Last year, we got motivated by the Guinness Book of Records, while teaching the Comparisons so ,we decided to look for our own class record holders and award them, accordingly!
This incredible “class record holders idea”, brought English to life in a fun, yet impactful way.
Through engaging my English language learners in an exploration of class records, helped me support their growth in vocabulary, oral conversation, and written expression. Students had a chance to complete their world record scavenger hunt, working in groups and creating their own awards.
First, I made a few copies of the Guinness Book of World Records available to my students to peruse.
I asked them what their impressions were.
Talking about world records is an opportune time, to review comparisons, of course .

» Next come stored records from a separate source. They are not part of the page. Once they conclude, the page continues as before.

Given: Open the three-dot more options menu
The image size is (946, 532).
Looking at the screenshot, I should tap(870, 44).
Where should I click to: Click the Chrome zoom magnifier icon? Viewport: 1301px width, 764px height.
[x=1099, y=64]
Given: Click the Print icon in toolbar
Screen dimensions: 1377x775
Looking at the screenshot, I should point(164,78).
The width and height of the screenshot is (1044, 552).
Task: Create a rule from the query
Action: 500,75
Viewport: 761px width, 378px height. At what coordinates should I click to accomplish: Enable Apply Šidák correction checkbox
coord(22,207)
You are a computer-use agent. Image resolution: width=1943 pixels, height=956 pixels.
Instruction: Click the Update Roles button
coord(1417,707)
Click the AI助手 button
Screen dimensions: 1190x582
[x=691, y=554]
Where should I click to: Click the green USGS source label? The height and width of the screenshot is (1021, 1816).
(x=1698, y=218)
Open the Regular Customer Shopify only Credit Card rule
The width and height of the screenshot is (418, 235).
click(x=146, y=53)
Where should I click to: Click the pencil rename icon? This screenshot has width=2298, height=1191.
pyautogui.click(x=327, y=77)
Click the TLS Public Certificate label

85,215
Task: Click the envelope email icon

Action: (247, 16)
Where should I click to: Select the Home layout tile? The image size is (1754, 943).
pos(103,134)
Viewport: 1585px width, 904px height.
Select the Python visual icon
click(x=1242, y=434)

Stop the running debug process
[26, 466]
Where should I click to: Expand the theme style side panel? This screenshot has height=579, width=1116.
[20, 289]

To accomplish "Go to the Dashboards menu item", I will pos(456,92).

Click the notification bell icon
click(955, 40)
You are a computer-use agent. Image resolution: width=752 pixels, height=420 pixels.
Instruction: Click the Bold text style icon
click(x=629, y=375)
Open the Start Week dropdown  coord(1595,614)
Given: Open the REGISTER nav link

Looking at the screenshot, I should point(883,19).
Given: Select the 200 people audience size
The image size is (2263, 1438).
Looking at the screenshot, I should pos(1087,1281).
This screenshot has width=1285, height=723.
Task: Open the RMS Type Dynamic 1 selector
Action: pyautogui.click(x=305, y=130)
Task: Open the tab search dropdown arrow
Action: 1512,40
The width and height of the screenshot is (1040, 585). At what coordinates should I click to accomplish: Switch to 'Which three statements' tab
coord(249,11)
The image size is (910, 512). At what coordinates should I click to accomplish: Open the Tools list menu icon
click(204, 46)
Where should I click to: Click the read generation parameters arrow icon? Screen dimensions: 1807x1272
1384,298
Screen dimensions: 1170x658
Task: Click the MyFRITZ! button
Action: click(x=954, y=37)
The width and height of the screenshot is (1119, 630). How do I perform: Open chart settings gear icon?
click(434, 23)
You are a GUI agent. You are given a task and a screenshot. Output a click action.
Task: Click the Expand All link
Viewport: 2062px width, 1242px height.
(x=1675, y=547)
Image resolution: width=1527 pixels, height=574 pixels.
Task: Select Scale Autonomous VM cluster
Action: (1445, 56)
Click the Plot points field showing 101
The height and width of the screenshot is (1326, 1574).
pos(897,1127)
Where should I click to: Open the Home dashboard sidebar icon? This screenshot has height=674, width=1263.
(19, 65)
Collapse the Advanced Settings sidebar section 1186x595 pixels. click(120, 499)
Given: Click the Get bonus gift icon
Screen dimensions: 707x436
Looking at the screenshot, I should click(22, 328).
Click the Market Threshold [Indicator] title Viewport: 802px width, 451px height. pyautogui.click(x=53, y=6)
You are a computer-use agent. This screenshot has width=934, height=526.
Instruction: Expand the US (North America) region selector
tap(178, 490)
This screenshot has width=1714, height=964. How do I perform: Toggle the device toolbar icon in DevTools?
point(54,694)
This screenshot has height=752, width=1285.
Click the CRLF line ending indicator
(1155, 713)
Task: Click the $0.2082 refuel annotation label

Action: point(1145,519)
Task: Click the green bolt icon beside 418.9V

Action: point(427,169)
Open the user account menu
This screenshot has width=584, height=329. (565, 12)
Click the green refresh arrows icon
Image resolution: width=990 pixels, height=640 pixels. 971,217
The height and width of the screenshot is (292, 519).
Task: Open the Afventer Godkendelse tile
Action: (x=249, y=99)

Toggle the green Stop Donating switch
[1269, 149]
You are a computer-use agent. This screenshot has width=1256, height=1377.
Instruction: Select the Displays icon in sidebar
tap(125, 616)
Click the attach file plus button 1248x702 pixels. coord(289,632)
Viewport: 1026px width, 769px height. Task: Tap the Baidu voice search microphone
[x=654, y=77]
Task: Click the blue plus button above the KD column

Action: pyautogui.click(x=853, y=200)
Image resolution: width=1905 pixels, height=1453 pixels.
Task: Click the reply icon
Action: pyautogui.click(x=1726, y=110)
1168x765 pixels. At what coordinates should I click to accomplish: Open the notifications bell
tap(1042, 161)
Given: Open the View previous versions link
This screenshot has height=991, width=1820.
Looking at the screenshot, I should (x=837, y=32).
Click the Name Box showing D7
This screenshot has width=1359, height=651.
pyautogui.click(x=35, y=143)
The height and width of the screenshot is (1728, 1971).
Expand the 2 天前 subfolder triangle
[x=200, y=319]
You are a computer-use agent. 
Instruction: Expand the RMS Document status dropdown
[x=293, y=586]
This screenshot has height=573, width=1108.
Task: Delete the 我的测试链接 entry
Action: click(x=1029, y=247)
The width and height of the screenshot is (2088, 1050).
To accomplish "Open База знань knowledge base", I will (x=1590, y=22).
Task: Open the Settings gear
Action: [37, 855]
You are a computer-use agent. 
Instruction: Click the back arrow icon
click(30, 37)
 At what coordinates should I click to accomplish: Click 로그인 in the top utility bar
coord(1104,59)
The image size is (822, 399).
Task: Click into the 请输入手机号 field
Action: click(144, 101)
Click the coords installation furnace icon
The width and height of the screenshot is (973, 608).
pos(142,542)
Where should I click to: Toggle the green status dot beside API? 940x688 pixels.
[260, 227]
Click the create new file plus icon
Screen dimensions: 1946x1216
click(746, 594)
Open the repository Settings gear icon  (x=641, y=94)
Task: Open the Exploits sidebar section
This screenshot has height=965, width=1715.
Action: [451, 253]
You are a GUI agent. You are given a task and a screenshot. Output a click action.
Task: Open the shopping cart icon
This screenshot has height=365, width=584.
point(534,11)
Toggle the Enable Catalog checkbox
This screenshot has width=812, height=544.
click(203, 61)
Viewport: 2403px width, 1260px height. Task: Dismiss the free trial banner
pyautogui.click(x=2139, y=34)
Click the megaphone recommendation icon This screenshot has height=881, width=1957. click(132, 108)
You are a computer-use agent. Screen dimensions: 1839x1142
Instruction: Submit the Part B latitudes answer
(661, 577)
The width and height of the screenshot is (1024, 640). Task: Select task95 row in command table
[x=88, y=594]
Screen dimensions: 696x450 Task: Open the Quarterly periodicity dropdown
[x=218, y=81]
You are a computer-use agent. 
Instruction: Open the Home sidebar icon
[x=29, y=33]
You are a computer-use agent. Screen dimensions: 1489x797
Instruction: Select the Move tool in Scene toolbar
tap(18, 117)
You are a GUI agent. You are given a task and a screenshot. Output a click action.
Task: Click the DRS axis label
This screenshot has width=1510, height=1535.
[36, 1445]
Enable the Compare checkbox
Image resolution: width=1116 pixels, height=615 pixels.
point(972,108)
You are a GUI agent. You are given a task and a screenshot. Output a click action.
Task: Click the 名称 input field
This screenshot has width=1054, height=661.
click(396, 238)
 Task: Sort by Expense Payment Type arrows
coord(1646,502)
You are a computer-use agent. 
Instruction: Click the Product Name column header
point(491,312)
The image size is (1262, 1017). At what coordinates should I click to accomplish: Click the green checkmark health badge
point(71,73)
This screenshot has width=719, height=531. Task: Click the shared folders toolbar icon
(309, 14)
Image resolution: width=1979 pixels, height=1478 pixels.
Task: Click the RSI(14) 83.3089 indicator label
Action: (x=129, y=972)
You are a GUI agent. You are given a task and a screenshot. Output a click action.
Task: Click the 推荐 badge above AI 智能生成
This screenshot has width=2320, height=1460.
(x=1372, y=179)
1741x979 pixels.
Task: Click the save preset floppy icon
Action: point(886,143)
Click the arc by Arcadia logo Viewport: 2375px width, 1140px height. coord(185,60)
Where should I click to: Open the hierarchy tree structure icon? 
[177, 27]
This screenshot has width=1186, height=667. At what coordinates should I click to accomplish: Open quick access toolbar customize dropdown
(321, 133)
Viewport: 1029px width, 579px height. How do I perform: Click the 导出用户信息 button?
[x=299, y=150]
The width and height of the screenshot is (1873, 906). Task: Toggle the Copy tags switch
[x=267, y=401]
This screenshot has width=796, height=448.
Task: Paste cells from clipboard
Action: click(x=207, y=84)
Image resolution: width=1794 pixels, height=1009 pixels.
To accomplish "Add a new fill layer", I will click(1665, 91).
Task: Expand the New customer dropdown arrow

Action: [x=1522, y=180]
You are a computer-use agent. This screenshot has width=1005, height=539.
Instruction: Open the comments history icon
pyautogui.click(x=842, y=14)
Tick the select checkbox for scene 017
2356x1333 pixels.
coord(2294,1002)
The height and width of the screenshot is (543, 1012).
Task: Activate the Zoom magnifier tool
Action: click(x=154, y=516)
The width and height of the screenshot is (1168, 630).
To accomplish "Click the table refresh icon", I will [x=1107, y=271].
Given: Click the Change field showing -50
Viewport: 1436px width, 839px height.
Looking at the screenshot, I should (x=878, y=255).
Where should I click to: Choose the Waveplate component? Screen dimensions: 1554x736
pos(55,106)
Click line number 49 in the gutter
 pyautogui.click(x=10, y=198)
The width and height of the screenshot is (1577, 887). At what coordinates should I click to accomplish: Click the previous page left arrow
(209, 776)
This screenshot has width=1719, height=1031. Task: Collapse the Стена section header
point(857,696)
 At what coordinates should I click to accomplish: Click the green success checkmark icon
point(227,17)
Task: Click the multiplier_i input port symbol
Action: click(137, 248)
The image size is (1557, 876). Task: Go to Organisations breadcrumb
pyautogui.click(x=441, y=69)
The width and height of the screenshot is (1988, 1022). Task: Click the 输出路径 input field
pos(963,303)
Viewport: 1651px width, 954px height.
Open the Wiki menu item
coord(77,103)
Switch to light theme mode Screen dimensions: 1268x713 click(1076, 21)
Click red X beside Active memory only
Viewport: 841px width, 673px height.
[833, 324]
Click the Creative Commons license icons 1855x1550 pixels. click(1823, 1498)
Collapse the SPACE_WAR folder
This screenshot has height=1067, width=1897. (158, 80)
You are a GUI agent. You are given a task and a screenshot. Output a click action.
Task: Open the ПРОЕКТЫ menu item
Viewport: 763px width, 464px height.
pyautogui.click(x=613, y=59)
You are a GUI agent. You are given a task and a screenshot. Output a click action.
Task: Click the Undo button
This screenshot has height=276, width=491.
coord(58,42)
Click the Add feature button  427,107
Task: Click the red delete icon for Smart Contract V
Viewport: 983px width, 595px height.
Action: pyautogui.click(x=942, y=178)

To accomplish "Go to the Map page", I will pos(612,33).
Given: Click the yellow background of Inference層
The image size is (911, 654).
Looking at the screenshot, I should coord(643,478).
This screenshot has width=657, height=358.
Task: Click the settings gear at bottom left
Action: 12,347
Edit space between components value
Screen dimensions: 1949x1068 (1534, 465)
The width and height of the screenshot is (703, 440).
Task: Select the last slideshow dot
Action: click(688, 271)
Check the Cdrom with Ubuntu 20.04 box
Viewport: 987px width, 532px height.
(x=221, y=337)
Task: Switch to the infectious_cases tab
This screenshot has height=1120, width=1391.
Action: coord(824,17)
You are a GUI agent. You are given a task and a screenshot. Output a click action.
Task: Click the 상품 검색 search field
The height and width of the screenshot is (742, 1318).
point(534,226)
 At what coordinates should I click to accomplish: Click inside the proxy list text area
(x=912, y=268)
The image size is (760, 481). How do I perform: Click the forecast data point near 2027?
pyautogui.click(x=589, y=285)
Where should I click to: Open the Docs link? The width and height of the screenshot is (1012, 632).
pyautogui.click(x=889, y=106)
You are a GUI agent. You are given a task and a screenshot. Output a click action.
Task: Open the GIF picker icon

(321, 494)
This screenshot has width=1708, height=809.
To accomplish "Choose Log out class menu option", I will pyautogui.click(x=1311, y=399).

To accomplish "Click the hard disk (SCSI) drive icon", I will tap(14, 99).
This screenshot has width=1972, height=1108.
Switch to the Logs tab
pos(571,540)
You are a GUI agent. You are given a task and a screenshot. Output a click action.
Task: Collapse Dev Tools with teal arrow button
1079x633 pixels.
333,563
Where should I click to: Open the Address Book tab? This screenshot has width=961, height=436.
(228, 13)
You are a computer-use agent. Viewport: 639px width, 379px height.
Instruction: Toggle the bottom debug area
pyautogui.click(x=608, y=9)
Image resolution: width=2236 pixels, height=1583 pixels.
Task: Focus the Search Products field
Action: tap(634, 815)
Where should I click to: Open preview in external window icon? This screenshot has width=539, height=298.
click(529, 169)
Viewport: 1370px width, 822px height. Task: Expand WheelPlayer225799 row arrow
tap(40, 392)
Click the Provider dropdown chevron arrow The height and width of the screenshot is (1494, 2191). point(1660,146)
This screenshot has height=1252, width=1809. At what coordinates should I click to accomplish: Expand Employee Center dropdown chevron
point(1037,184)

I gave my students a chance to practice, using superlative adjectives, by making superlative statements about the students in our class using the list of adjectives I had already generated. Again, I gave them a chance to share with the class.
After my students had had some time to become familiar with the book and Grammar points, I asked them why they thought those people were able to set those records. Was it because of a special skill? Was it luck? Were any of the records simple trickery? Was it effort and hard work? On the board, I wrote the words talent, skill, trick , effort and luck. Students discussed in small groups which of these five qualities was most important. Then, I had each group present to the class what they had agreed was most important or where their opinions differed.
As a final activity , I had my students each choose one other student, who held a class record .
Then, I had my students partner and role-play an interview that they had written in pairs, in front of the class – one student asking the questions as the class reporter and another pretending to be the record holder and answering the questions.
Whether you have a class full of future record holders or not, your students are sure to find the information presented in the Guinness Book of World Records fascinating, especially if they have never actually looked inside its pages.
While our students are imagining their record placements, they will be practicing their language skills and becoming better students of English without even knowing it.